Stated exercise 1 — In the article's acknowledgments and notes, which foundation is credited with supporting the project on contrafact in late medieval liturgical chant?
Stated exercise 2 — Extend the article's acknowledgments and notes by writing what comes next after the final sentence of note 2.
***** Document text *****
My thanks to Catherine Saucier for organising this special issue, to the reviewers whose comments greatly improved this article, and to all those who read my article in its various states of completion.

Conflicts of Interest

The author declares no conflicts of interest.

Manuscript Sigla

Manuscript sigla are given according to the RISM directory (https://rism.info/community/sigla.html accessed on 6 October 2025).

Notes

1
Issued with the support of the Czech Science Foundation as part of the project ‘The Use and Reception of Contrafact in Late Medieval Liturgical Chant’ (GN22-36033O) at the Masaryk Institute and Archives of the Czech Academy of Sciences.
2
For an examination of medieval Latin literacy with respect to song, see (Caldwell 2023). See also (Orme 1996; Barrau 2011). Many early reformers, including John Wycliffe, Jan Hus, Jacques Lefèvre d’Étaples, and Guillaume Briçonnet, argued for the translation of Latin church elements (such as the Gospel or chant) into the vernacular to aid lay comprehension. See, for example (Knapp 1971; Kim 2014; Reinburg 1992; Perett 2018).
***** Provided data *****
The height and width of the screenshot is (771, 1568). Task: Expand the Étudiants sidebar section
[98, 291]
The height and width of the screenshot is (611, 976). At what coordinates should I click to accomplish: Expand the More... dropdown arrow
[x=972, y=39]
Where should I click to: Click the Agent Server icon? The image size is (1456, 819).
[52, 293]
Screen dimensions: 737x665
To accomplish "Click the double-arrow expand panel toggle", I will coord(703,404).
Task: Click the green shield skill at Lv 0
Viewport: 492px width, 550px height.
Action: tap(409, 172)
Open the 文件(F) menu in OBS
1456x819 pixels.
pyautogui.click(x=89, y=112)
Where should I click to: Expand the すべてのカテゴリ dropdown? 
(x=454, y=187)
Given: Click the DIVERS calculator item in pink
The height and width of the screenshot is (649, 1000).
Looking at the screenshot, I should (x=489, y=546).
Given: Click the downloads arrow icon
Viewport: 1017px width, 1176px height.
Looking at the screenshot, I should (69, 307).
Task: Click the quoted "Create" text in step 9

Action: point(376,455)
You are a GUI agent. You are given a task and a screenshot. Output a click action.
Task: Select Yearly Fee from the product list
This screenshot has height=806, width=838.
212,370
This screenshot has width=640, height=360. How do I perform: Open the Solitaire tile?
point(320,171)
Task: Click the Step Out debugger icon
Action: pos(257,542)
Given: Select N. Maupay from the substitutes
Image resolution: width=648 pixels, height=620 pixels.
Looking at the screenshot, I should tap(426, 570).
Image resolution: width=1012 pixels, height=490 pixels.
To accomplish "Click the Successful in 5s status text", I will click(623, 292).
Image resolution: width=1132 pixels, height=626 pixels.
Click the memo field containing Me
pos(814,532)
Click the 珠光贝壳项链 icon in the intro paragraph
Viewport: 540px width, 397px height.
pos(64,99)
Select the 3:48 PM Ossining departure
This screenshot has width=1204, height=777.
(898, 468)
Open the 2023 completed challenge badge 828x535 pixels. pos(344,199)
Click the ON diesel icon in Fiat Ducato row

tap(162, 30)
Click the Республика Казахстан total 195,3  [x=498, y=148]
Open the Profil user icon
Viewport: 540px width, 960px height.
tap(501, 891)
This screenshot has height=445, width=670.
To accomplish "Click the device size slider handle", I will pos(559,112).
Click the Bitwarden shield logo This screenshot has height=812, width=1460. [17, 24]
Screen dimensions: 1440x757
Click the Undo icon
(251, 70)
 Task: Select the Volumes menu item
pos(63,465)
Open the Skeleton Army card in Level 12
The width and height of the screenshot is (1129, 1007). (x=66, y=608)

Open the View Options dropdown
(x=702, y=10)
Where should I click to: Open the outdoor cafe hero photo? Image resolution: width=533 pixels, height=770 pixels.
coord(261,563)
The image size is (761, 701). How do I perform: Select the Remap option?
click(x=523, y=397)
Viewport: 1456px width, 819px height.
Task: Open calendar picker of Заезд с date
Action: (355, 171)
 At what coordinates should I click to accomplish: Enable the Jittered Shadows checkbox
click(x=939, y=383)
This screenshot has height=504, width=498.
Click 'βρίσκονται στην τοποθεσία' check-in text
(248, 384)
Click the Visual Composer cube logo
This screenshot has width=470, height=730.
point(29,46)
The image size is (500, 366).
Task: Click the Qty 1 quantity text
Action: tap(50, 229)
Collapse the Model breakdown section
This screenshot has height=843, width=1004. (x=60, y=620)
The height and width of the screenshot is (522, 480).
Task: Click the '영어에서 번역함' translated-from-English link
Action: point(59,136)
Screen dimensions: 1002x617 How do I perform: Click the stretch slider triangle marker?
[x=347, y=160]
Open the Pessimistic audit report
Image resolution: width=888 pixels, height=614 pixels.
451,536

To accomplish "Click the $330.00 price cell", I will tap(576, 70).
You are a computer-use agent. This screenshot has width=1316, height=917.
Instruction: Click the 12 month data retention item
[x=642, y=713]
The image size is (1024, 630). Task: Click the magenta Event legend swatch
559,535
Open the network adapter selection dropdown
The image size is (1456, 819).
*****
Exercise answer 1 — The Czech Science Foundation

Exercise answer 2 —
3
The lack of comprehension within services and its effect on the performative aspects of the liturgy is examined in (Reinburg 1992).
4
Andrew Louth argues that sanctity is not found solely within the saints themselves, but also within the physical and spiritual surroundings of the Church (Louth 2011).
5
For examples within the Bohemian and Hungarian traditions see (Czagány 2021).
6
The Divine Office comprises daily services outside of Mass celebrations: for large feasts this often includes First Vespers, Compline, Matins, Lauds, the Little Hours (Prime, Terce, Sext, None), and Second Vespers.
7
Common chants–those from a Commune–are items from feasts that celebrate general categories (e.g., Common of a Virgin, Common of Martyrs, etc.), while Proper chants are those composed for a specific feast day (e.g., Easter, Jesus’ Nativity, St Ursula, etc.). The term properisation was coined by James McKinnon, see (McKinnon 1995).
8
Zsuzsa Czagány defines ‘Semi-Commune’ chants as those whose texts could be adapted for similar feasts through name replacement and minor textual changes (Czagány 2008, p. 154).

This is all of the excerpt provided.